In the Dneptorpetrovsk Region “Kolomoisky has created his own state within a state, with its own armed forces on his payroll. Even to President Poroshenko’s so-called “peace plan” Kolomoisky replied that his paramilitary units would refuse to disarm. Also Kolomoisky sells fuels, lubricants and bullet-proof vests to the Ukrainian army at thrice the price, in other words, he outrageously embezzles Ukraine’s slim budget. He will keep robbing all those within reach, including the former president, Viktor Yanukovych and his own competitors, such as Firtash and Akhmetov, the analyst said.

“Incidentally, when spiders start devouring each other, nobody around gets upset,” he added.

On the other hand, Kolomoisky’s idea of nationalizing the properties belonging to those he suspects of support for “separatists” in the east of the country has already drawn a favourable response from Ukraine’s parliament, Verkhovna Rada. A bill to this effect is already in the process of consideration. The underlying risk is the label “separatist” easily sticks to any dissenter, so the law may begin to be used for taking away people’s apartments, country homes and cars, thereby triggering another tide of violence,” Delyagin said.

“It is noteworthy that Ukraine’s richest people have ignored Arseniy Yatsenyuk’s call of one month ago to raise funds for restoring the damaged infrastructures of the Donetsk and Luhansk regions. These are absolutely cynical people, moneybags, who just do not care about the misfortunes of their fellow citizens,” the editor-in-chief of the weekly Zavtra (Tomorrow), Aleksandr Prokhanov, has told ITAR-TASS.

“In a geostrategic situation that is so painful for the Ukrainian people those who rule the roost in Ukraine these days are devoid of any real political experience and absolutely not interested in preserving the state,” Prokhanov said.

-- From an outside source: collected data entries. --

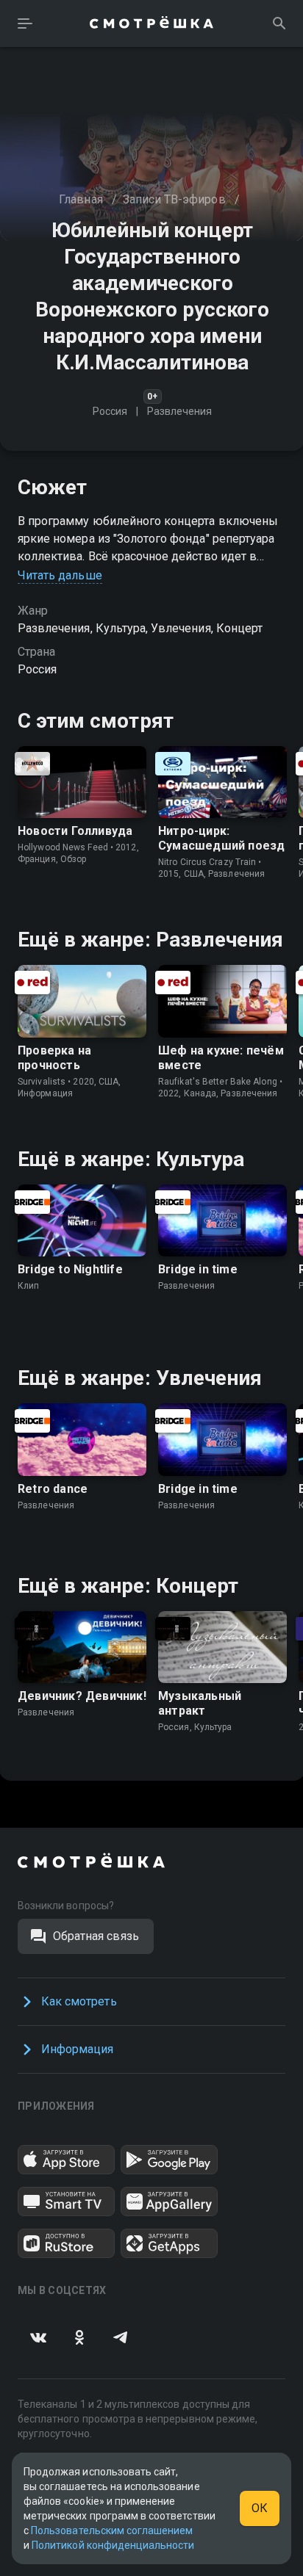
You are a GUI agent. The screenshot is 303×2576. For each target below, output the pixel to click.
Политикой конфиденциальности (113, 2545)
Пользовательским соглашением (112, 2530)
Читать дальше (60, 575)
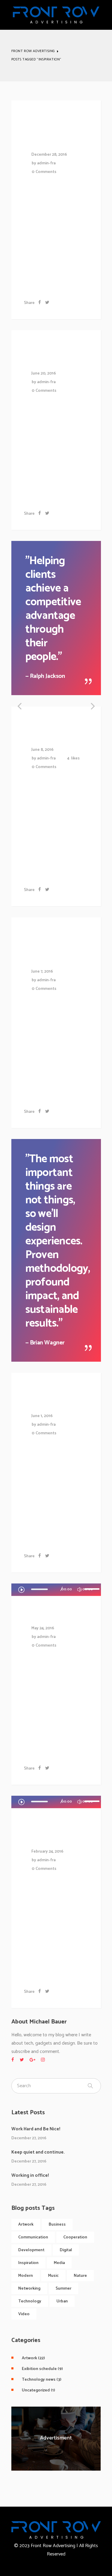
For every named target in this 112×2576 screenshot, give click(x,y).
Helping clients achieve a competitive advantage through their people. (53, 609)
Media (59, 2263)
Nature (80, 2275)
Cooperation (75, 2237)
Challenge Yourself (47, 1832)
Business (57, 2224)
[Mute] (79, 1589)
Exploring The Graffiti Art (52, 946)
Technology (29, 2301)
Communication (33, 2237)
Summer (63, 2288)
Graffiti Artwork (44, 1396)
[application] (59, 1589)
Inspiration (28, 2263)
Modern (25, 2275)
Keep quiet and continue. (38, 2152)
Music (53, 2275)
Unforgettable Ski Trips (59, 354)
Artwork (25, 2224)
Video (24, 2314)
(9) (42, 2369)
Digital (66, 2250)
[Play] (21, 1589)
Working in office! (30, 2175)
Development (31, 2250)
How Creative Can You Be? (54, 130)
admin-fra (46, 163)
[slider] (93, 1588)
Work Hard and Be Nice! (35, 2129)
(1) (38, 2390)
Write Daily (51, 1614)
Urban (62, 2301)
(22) (33, 2358)
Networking (29, 2288)
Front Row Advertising (33, 51)
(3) (41, 2379)
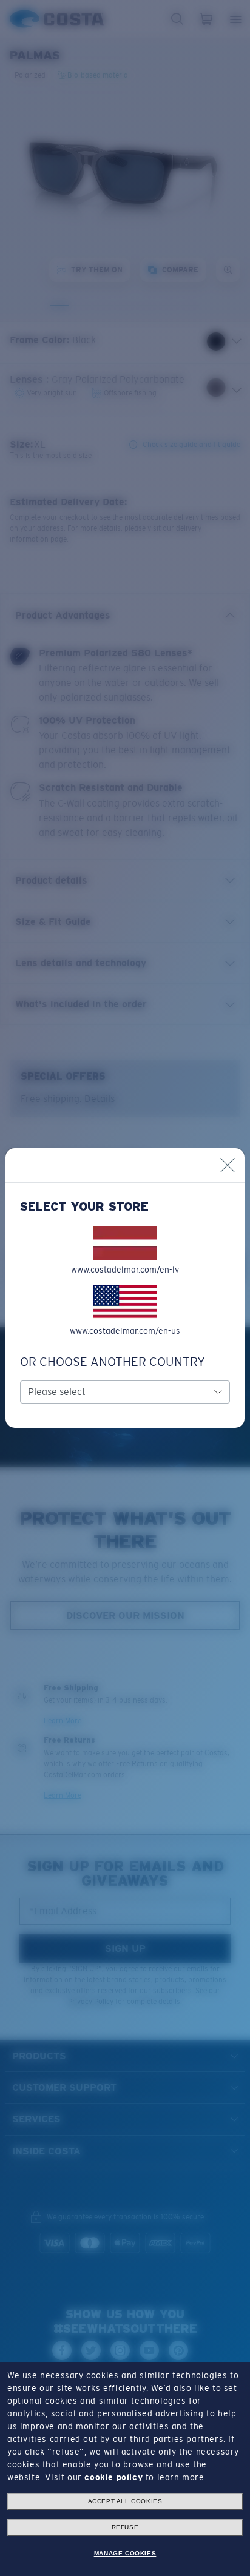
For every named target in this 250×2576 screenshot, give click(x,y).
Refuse (125, 2527)
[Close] (228, 1165)
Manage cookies (125, 2553)
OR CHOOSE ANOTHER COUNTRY (112, 1361)
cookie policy (113, 2477)
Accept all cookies (125, 2501)
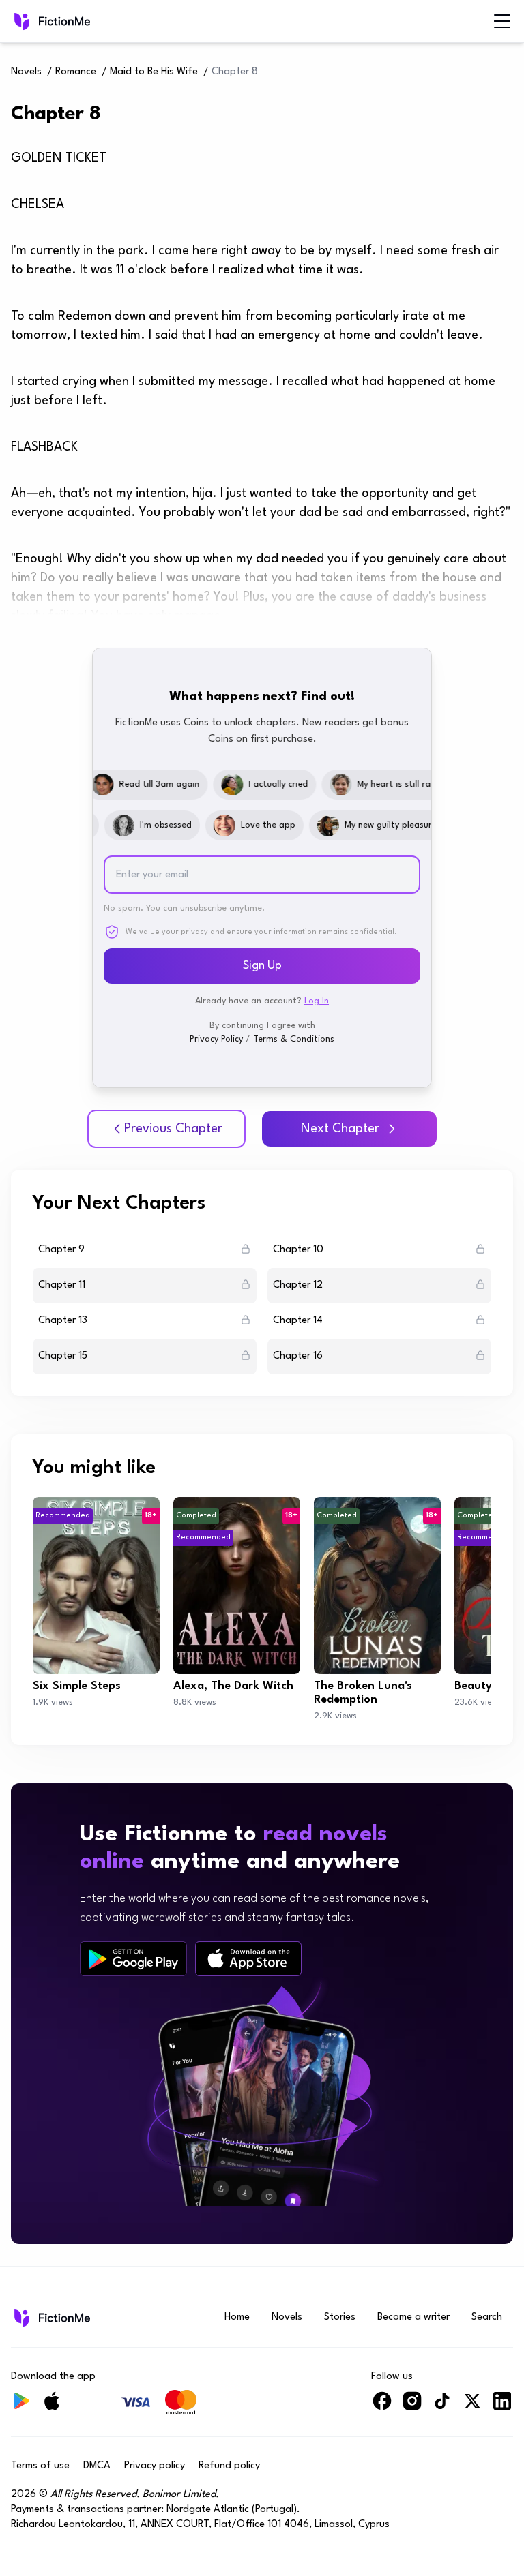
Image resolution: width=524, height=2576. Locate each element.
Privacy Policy (216, 1039)
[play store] (133, 1959)
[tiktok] (442, 2406)
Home (237, 2317)
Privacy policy (154, 2466)
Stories (339, 2317)
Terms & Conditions (293, 1039)
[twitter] (472, 2406)
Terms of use (40, 2466)
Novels (26, 72)
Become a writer (413, 2317)
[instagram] (412, 2406)
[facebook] (382, 2406)
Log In (316, 1001)
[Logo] (20, 21)
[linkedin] (502, 2406)
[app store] (248, 1958)
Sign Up (262, 965)
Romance (75, 72)
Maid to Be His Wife (154, 72)
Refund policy (229, 2466)
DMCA (97, 2466)
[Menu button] (502, 21)
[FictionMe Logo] (51, 2318)
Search (486, 2317)
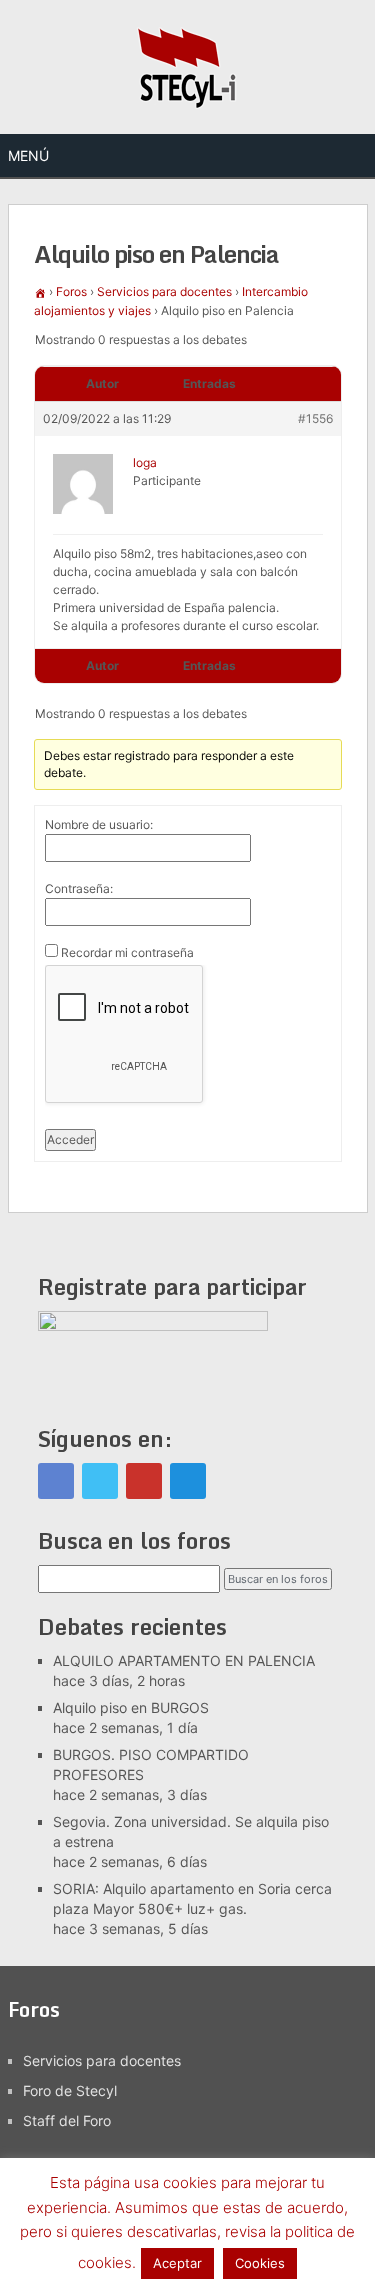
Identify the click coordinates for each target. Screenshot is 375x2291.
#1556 (315, 418)
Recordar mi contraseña (127, 952)
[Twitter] (100, 1481)
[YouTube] (144, 1481)
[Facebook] (56, 1481)
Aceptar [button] (177, 2263)
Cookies (260, 2263)
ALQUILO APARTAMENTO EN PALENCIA (184, 1660)
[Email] (188, 1481)
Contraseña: (79, 888)
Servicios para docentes (164, 291)
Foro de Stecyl (70, 2090)
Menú (28, 155)
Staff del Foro (67, 2120)
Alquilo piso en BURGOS (131, 1707)
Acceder (70, 1139)
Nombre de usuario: (99, 824)
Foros (71, 291)
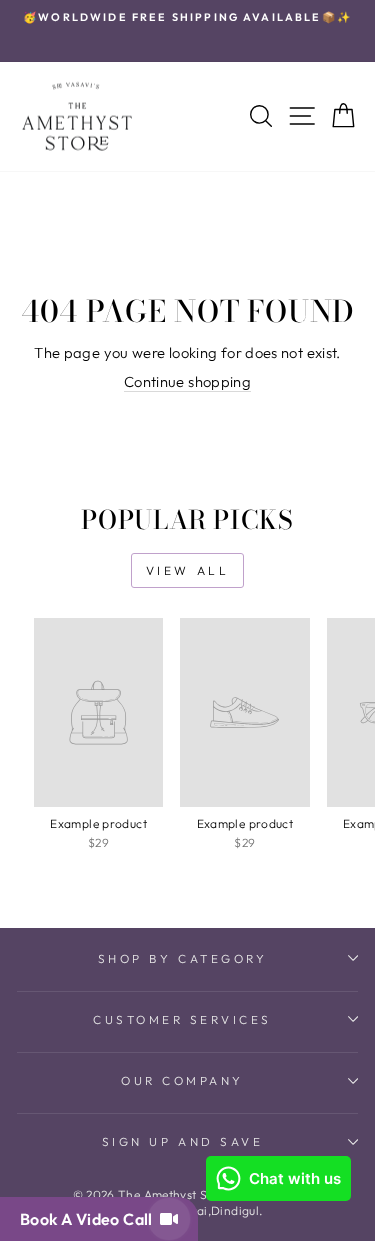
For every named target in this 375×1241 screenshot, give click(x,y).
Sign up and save (183, 1141)
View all (188, 570)
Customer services (182, 1019)
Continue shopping (187, 381)
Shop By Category (183, 958)
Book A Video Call (90, 1219)
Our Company (182, 1080)
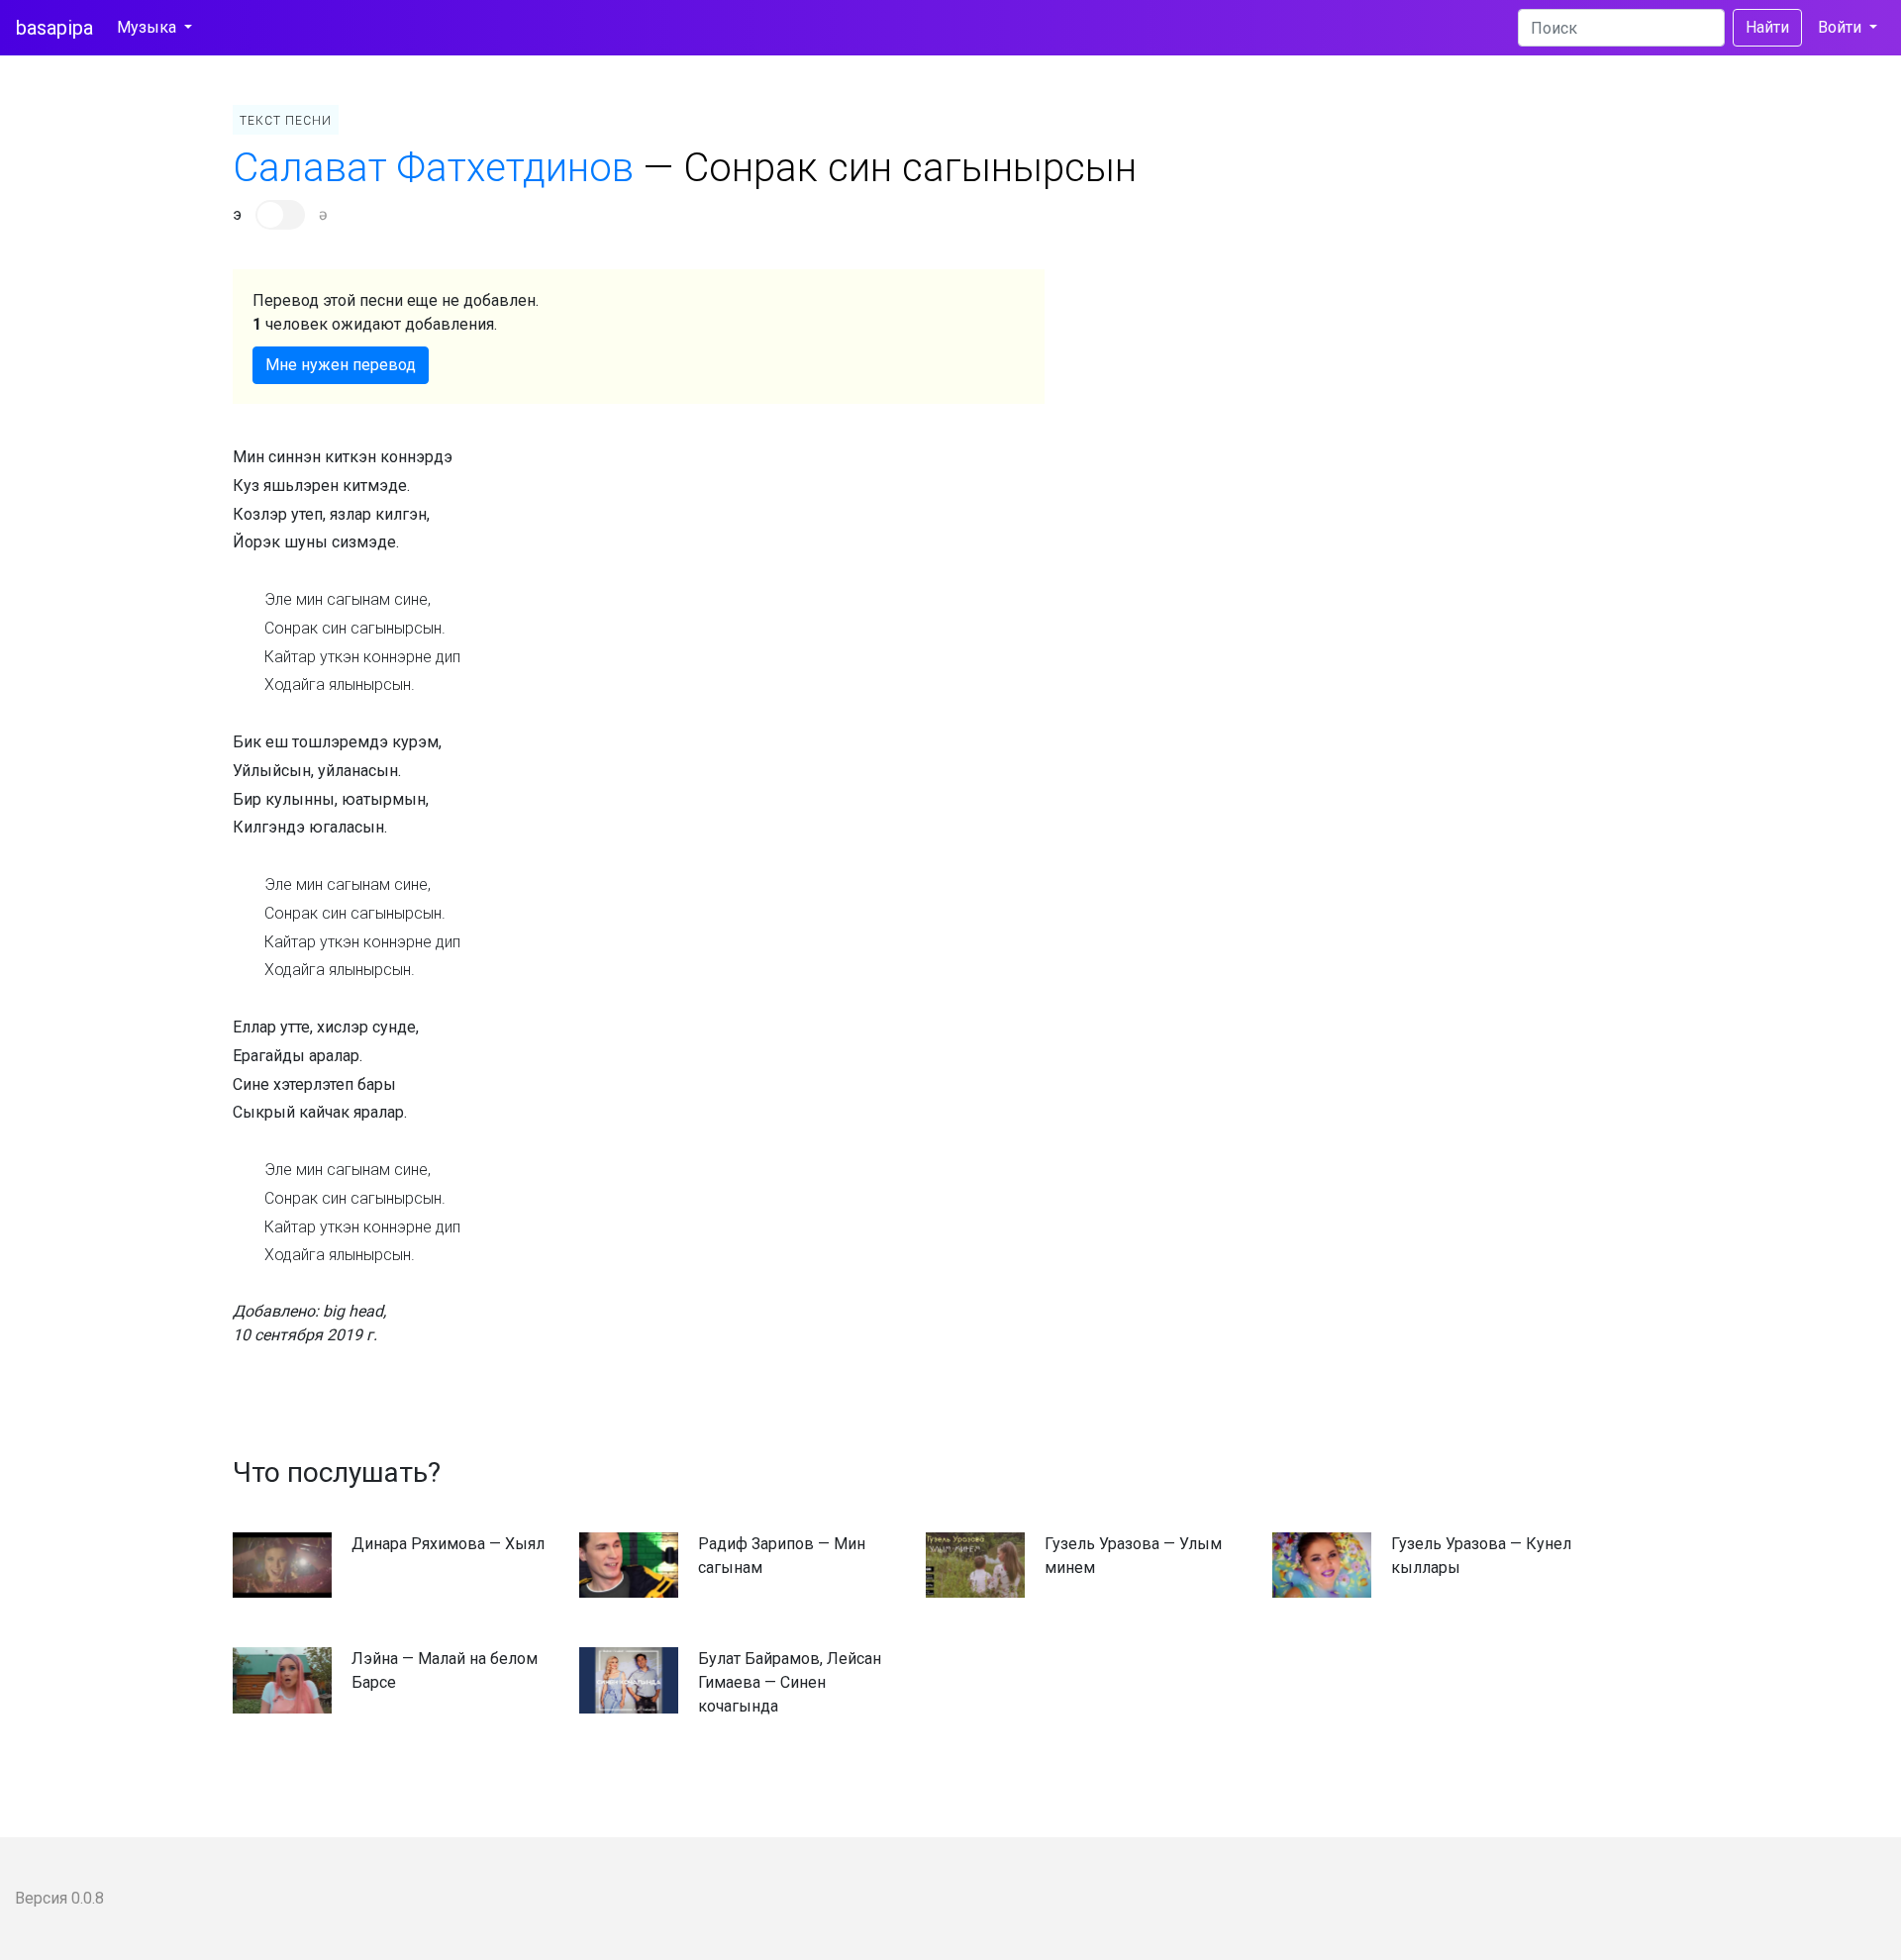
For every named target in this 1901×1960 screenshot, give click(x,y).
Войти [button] (1841, 27)
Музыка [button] (148, 27)
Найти (1767, 27)
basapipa (54, 28)
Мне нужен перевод (340, 364)
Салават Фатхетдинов (433, 168)
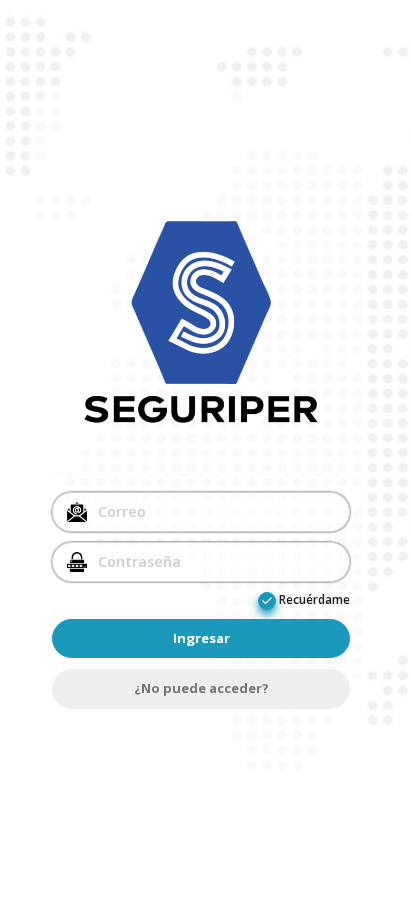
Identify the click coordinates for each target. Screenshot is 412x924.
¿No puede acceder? (201, 688)
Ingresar (201, 638)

Ukrainian oligarchs stay aloof from the real drama of millions of people. Mammoth wealth is their sole obsession. When the country’s gas and food market shrank, Ukrainian multi-millionaires launched a war for redistribution of assets among oligarchic groups,” Prokhanov said.

“In Russia, the state managed to keep oligarchs away from the political leverage. In Ukraine, on the contrary, the oligarchs have gained an upper hand over the interests of the state,” the director of the Institute of Political Studies, Civic Chamber member Sergey Markov has told ITAR-TASS.

“Some of Ukraine’s big business tycoons have criminal backgrounds. They do not stop at brutal crackdowns on their opponents. Let us recall the May 2 tragedy in Odessa, where 48 people were burned alive in the Trade Unions Building. After that tragedy Kolomoisky, whom Russia’s Investigative Committee has put on an international wanted list, appointed his crony to govern the Odessa Region. The Odessa port and the nearby chemical plant are now changing hands to Kolomoisky’s benefit,” the analyst pointed out.

Kolomoisky is the chief sponsor of suppressing popular protests in the southeast of Ukraine against the authorities in Kiev and their policies. He is also the main beneficiary of the so-called anti-terrorist operation,” Markov said. “In a word, the wealthiest people of Ukraine have been using the political and economic crisis in the country for their own selfish interests in the struggle for power and for property.